■ **Data for processing**
---*---
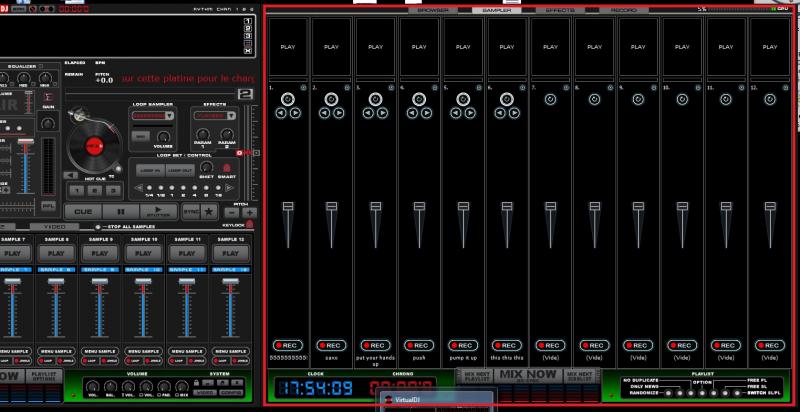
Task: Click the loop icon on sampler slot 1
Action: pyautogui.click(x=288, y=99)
---*---
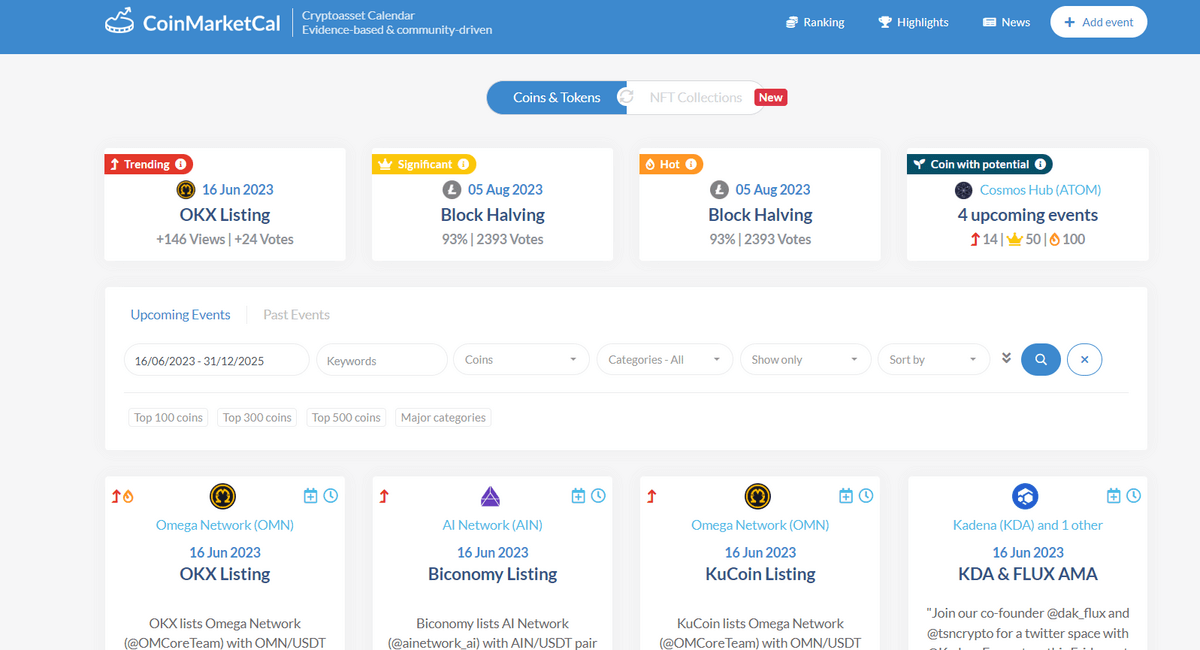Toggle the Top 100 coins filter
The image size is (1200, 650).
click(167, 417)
---*---
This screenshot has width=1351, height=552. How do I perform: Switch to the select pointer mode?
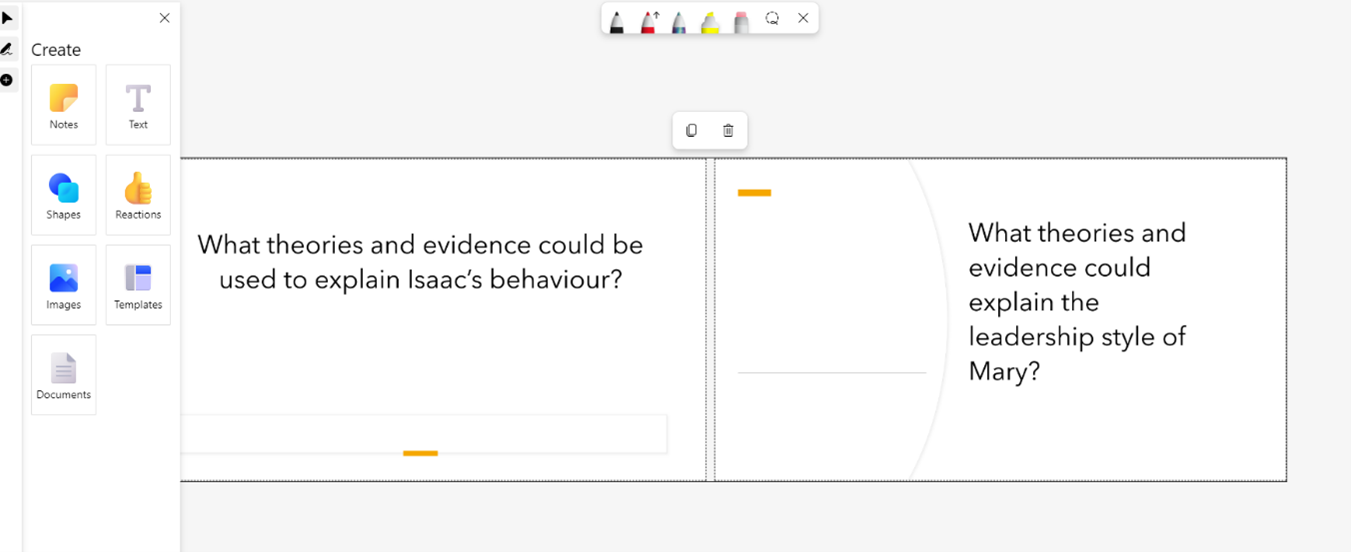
---*---
■ **What you have to do**
Revise the part of the records that opens with the line containing "Toggle the Top 100 coins filter" and closes with the line containing "click(167, 417)" by putting "selector" in place of "filter" and keeping everything else unchanged. Return only those lines, with the pictures left out.

■ **Result**
Toggle the Top 100 coins selector
The image size is (1200, 650).
click(167, 417)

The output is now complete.